In terms of functionality, not much has happened. It's still lacking interrupts and programs have to be preloaded to RAM. I could perhaps find time to do an attempt at a primitive implementation of the HW support for interrupts, but realistically I can only borrow a couple of hours from the family. And judging from the coughing coming from the youngest kid, I don't expect expect much time to work on this (or sleep!) at all the coming days. And it would still leave me with figuring out the sw side.
So I have instead focused on bringing down the size of the CPU itself, mostly for fun. It's currently clocking in at 461 LUTs. Some parts have been hand-optimized with a ton of Karnaugh maps, while other parts are in a great need to be rewritten so there is still some room to bring this number down with some more work.
It's not a very good CPU, but I think it has some use.

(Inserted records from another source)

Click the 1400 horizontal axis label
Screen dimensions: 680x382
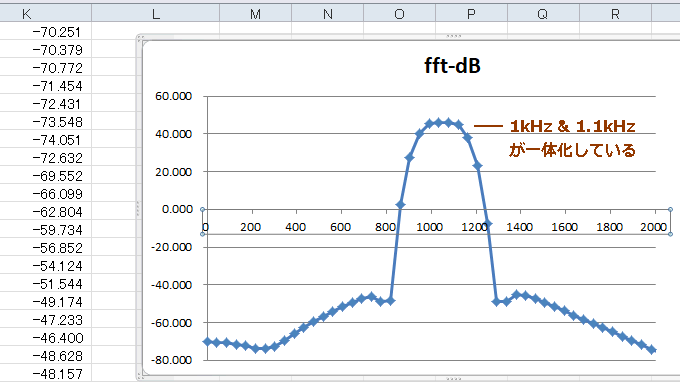pyautogui.click(x=520, y=227)
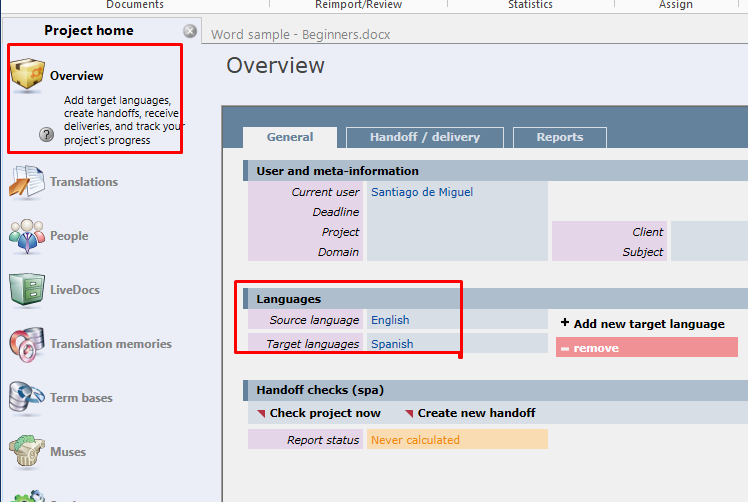
Task: Open the Muses icon
Action: tap(27, 452)
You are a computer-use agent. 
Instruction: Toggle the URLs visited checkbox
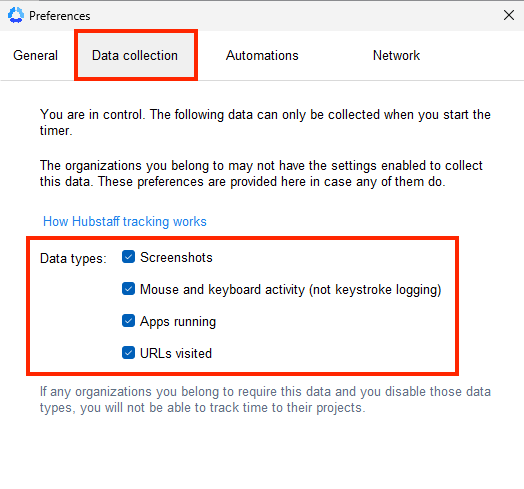coord(128,353)
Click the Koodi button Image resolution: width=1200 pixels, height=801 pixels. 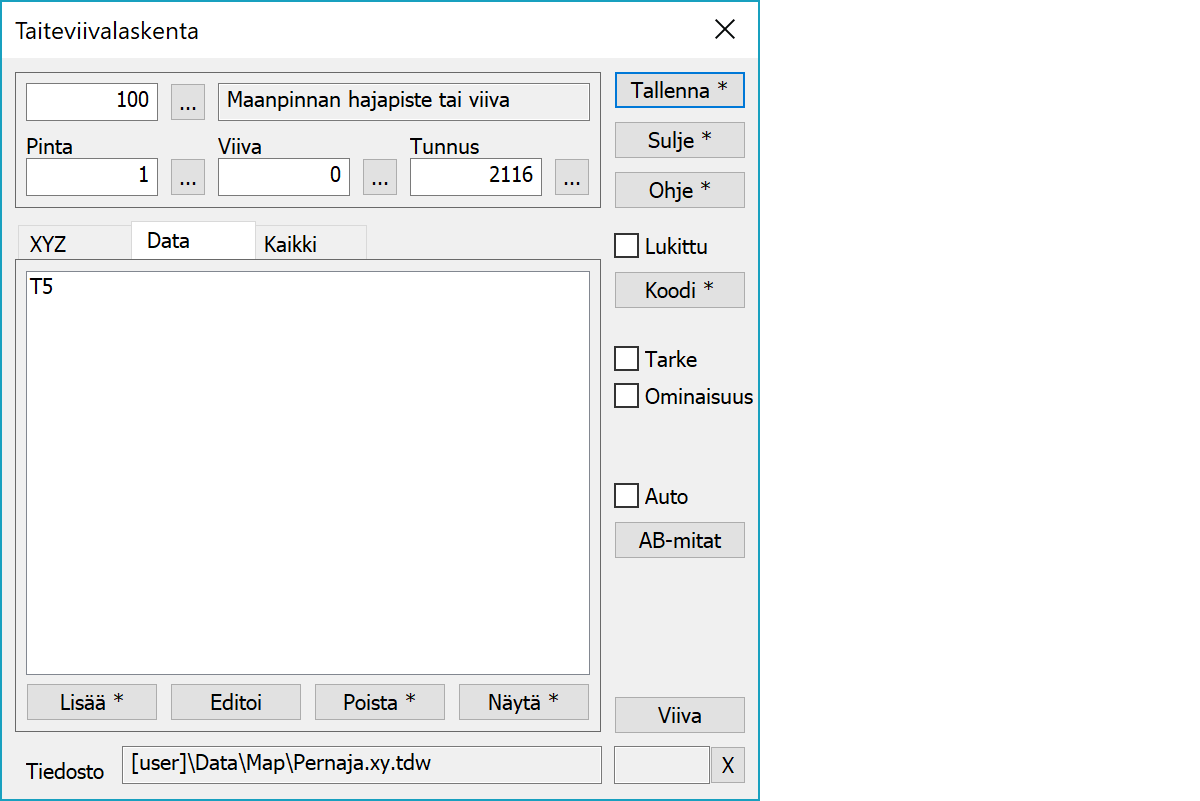pos(679,290)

Since it's not using any RAM for microcode it could be potentially useful in applications where on-chip RAM is a scarce resource (e.g. as a control plane CPU in a data capturing/streaming application)
There is also a reasonably clear separation between control logic and data path, so it would be fun to make it configurable for different bit widths to see the area/speed trade offs. At least 1,2 and 4 bits would be fun to explore. Any higher and I don't think it makes any sense against an architecture purpose-built for 8/16/32.
Still super interested to see what kind of design choices everyone else has made, and of course a bit sad that I won't make the deadline. But it's ok. Failure is always an option :)